Stored data:

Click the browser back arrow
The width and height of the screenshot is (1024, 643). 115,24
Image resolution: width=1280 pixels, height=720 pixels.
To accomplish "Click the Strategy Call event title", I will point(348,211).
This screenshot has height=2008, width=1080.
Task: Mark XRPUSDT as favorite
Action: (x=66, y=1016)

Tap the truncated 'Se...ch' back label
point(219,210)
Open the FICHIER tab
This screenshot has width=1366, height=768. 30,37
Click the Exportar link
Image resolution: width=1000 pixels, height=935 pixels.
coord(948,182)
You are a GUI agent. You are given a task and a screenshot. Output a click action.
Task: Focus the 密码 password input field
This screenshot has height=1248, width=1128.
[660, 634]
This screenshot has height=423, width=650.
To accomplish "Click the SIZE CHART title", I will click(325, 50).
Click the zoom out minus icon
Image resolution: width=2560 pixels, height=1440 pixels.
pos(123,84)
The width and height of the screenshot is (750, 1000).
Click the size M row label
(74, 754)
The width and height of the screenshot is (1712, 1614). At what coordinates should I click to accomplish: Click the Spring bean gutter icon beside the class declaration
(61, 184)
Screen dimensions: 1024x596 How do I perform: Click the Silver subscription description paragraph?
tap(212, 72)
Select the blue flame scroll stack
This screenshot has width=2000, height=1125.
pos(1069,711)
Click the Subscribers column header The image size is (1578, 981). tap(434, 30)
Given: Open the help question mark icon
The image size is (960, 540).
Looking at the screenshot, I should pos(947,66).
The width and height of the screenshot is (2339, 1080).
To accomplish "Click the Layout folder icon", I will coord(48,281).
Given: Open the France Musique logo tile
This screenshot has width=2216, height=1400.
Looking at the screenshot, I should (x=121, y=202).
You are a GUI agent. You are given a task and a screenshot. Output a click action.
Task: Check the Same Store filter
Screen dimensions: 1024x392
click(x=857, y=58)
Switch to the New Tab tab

### Exercise instructions:
Please turn every line of the data above into a numbered list, leaving out the blank lines.

### Response to the exercise:
1. Click the browser back arrow
2. The width and height of the screenshot is (1024, 643). 115,24
3. Image resolution: width=1280 pixels, height=720 pixels.
4. To accomplish "Click the Strategy Call event title", I will point(348,211).
5. This screenshot has height=2008, width=1080.
6. Task: Mark XRPUSDT as favorite
7. Action: (x=66, y=1016)
8. Tap the truncated 'Se...ch' back label
9. point(219,210)
10. Open the FICHIER tab
11. This screenshot has width=1366, height=768. 30,37
12. Click the Exportar link
13. Image resolution: width=1000 pixels, height=935 pixels.
14. coord(948,182)
15. You are a GUI agent. You are given a task and a screenshot. Output a click action.
16. Task: Focus the 密码 password input field
17. This screenshot has height=1248, width=1128.
18. [660, 634]
19. This screenshot has height=423, width=650.
20. To accomplish "Click the SIZE CHART title", I will click(325, 50).
21. Click the zoom out minus icon
22. Image resolution: width=2560 pixels, height=1440 pixels.
23. pos(123,84)
24. The width and height of the screenshot is (750, 1000).
25. Click the size M row label
26. (74, 754)
27. The width and height of the screenshot is (1712, 1614). At what coordinates should I click to accomplish: Click the Spring bean gutter icon beside the class declaration
28. (61, 184)
29. Screen dimensions: 1024x596 How do I perform: Click the Silver subscription description paragraph?
30. tap(212, 72)
31. Select the blue flame scroll stack
32. This screenshot has width=2000, height=1125.
33. pos(1069,711)
34. Click the Subscribers column header The image size is (1578, 981). tap(434, 30)
35. Given: Open the help question mark icon
36. The image size is (960, 540).
37. Looking at the screenshot, I should pos(947,66).
38. The width and height of the screenshot is (2339, 1080).
39. To accomplish "Click the Layout folder icon", I will coord(48,281).
40. Given: Open the France Musique logo tile
41. This screenshot has width=2216, height=1400.
42. Looking at the screenshot, I should (x=121, y=202).
43. You are a GUI agent. You are given a task and a screenshot. Output a click action.
44. Task: Check the Same Store filter
45. Screen dimensions: 1024x392
46. click(x=857, y=58)
47. Switch to the New Tab tab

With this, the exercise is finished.